Exercise directions: Report every line below that contains the string "width", copying each such line in full.

Dataset content:
————————
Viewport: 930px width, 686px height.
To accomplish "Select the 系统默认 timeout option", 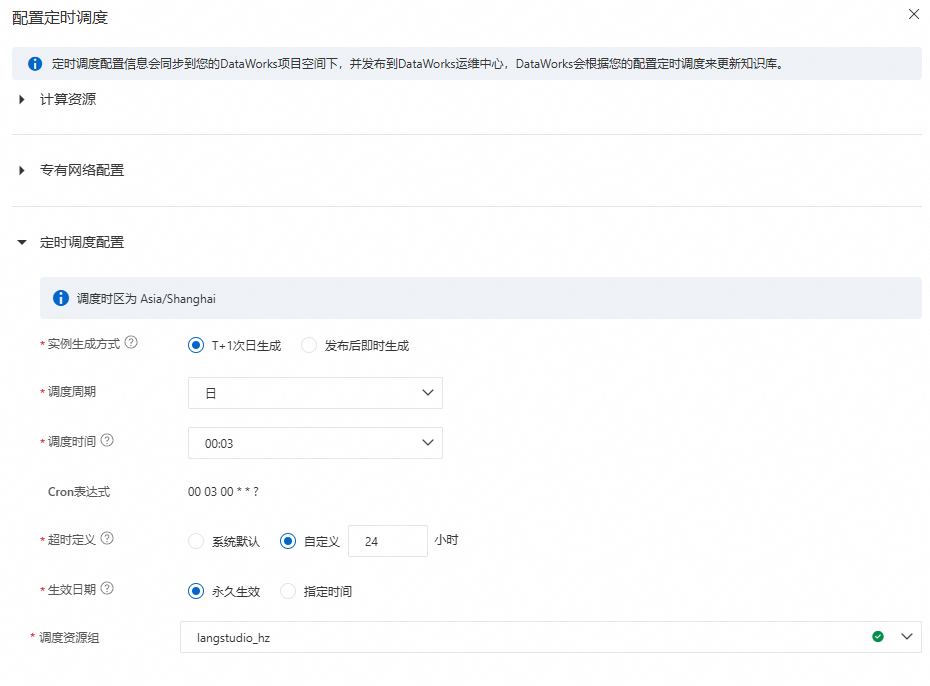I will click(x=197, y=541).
————————
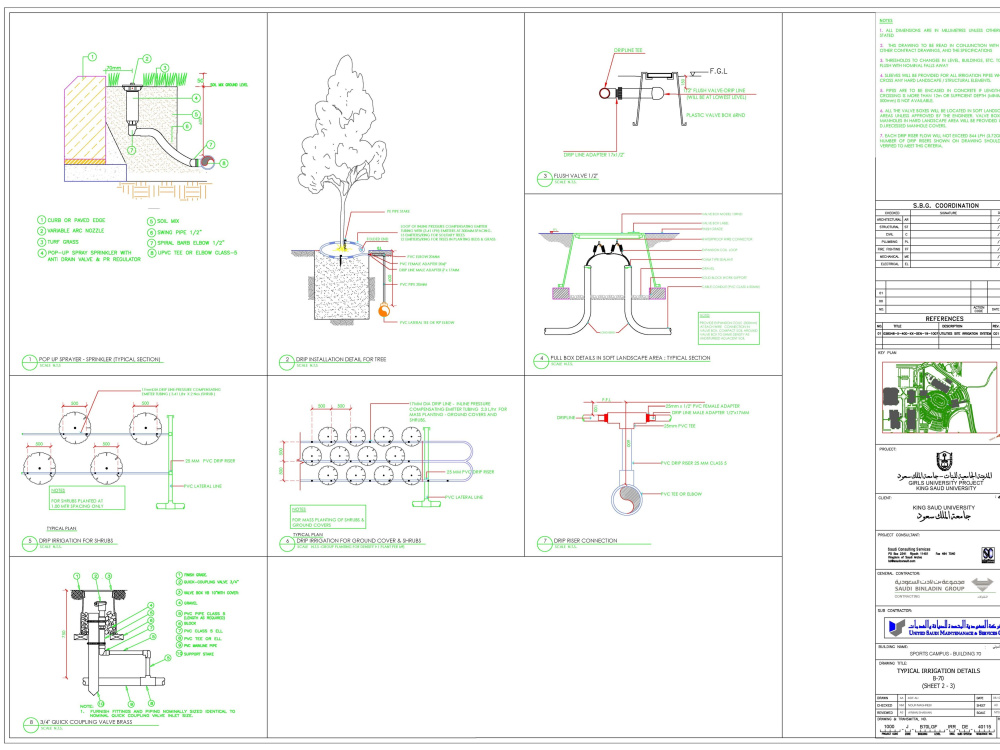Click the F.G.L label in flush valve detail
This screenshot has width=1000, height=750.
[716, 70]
————————
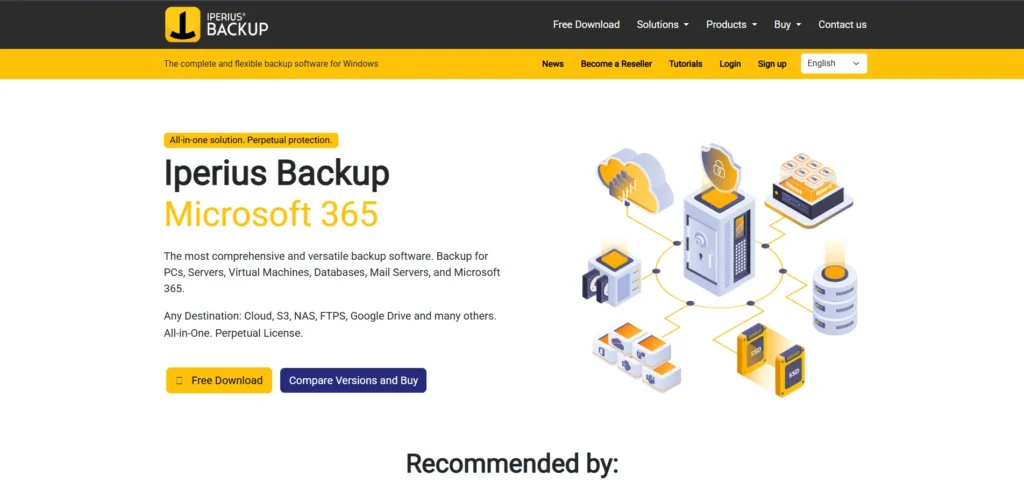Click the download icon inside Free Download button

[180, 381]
————————
Final result:
Viewport: 930px width, 686px height.
This screenshot has width=1000, height=750.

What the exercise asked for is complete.